Computer Science 294-7 Lecture #3
Instructions

Notes by Arthur Abnous

Administrivia: Class time will remain at TuTh 9:30-11am. There is a new room for the class: 505 Soda Hall. Because of FPGA '97, the Feb. 11 lecture has been rescheduled to 5pm, and it will be held in 405 Soda Hall.

Slide 3: Two fundamental components are required to do a computation: (1) the ability to compute results from input values and (2) the ability to communicate data in space and in time.

Slide 4: This slide defines a key term, Primitive Instruction (pinst), which is used throughout the rest of the discussion. Here are some examples of primitive instructions for various architecture: (1) instruction of a RISC processor, (2) each functional unit field in the long instruction of a VLIW processor, (3) bits controlling one k-LUT and the associated interconnect resources in an FPGA.

Slide 5: The rest of this discussion is based on the processing model shown in this slide.

The diagram here shows how the configuration context is made up of pinsts which each pinst controlling its slice of the device (i.e. it's compute element, local state manipulation, and it's slice of the spatial interconnect).

Slide 6: In the most general or ideal form of our processing model, each and every computing element is given a new instruction on every cycle. This gives us the highest degree of flexibility and expressiveness in deploying the available computing resources.

Slide 7: The problem with the ideal model is that the instruction bandwidth and storage required to provide a new instruction to each and every computing element on every cycle can quickly exacerbate available hardware resources.
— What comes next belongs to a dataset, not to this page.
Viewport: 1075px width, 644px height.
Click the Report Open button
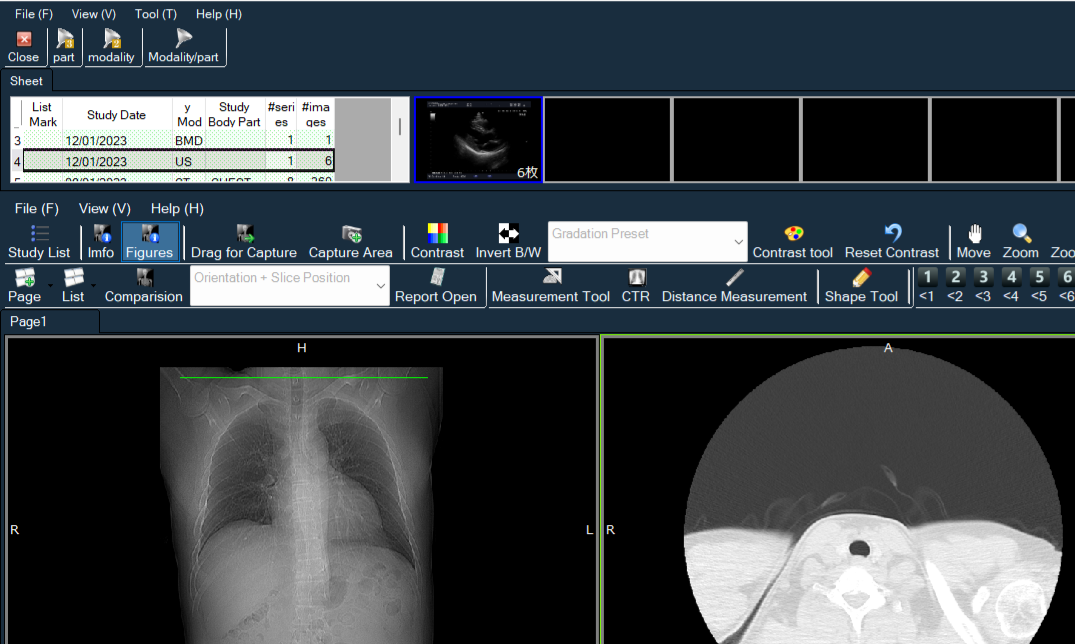pyautogui.click(x=436, y=285)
To illustrate this point, let us consider an array of N processing elements (each side of the array is SQRT(N) elements wide). Let us assume each array element (AE) is a 1K-Lambda by 1K-Lambda block and requires a 64-bit instruction. Wire pitch is 8 Lambda.
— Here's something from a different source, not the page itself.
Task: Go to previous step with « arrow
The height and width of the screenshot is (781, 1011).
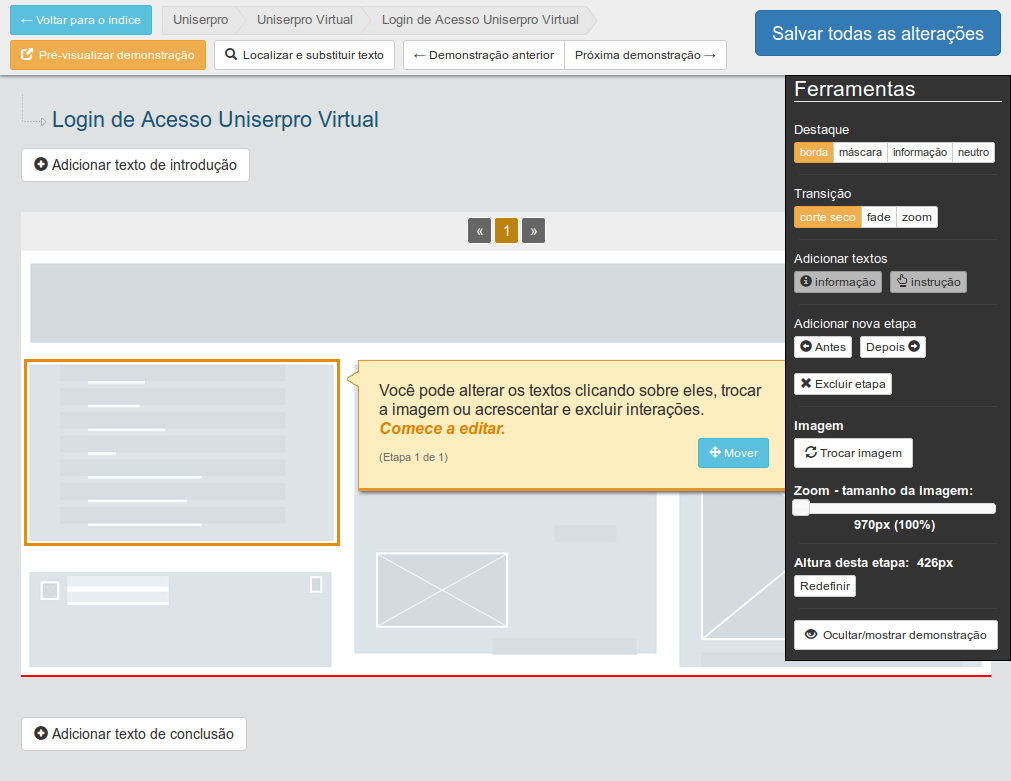Action: point(480,231)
Slide 8: Let us assume that we can bring instructions into the array from all four sides using two dedicated metal layers (this is extremely generous). Each side of the array is SQRT(N) x 1K-Lambda wide and can be used to bring in 2 x SQRT(N) 64-bit instructions into the array. There are 4 sides, so a total of 8 x SQRT(N) instructions can be brought into the array every cycle. For N = 64, this aggregate capacity is completely exhausted by the array elements (i.e., 8 x SQRT(N) = N).

Slide 9: To accommodate more than 64 elements, we'll have to increase the size of each AE to provide additional space to bring in the instructions needed by the extra AEs. Assuming that the aggregate channel capacity available for instructions is fully utilized, this means that the area of each AE is 16K-Lambda^2 x N. This means that the total area of the array (AE(area) x N) is proportional to N^2. The implication of this quadratic dependence is that the required instruction distribution bandwidth has a strong influence on how dense arrays of processing elements can be made. Density, defined as number of processing elements per unit area, is proportional to 1/N.

Slide 10: What if instead of fetching instructions from memories external to the array, we were to store all instructions inside the array. This would seem to solve the bandwidth problem. However, the problem now is that the area required for instruction storage can quickly dominate. To illustrate this point, let's assume that each bit of storage takes up 1.2K-Lambda^2 of area (i.e., ~80K-Lambda^2 of area per 64-bit instruction). Each AE will now require an additional N x 80K-Lambda^2 of area to store N instructions. For N = 13, half of the total area of each AE is dedicated to instruction storage!

Slide 11: The bottom-line is that instruction distribution requirements can easily dominate available hardware resources and we cannot afford to provide a new instruction to every bit-processing element on every cycle. Is there anything we can do about this problem? Sure! Try reducing the instruction distribution requirements. See if there are any properties or patterns that can be exploited to achieve that end.

Slide 12: Two examples that represent extreme means of reducing instruction distribution requirements are: (1) SIMD Array: all processing elements execute the same instruction every cycle. A single channel carries the same instruction to all elements. This technique amortizes the cost of a pinst across many PEs. The wide datapaths of conventional processors exploit this technique by having each processing element perform the same operation on different bits of an n-bit data word. (2) FPGA: each processing element has its own locally stored instruction and executes it every cycle. Temporal locality is exploited to the limit, where the same operation is performed from cycle to cycle. The array can be reprogrammed, albeit extremely slowly.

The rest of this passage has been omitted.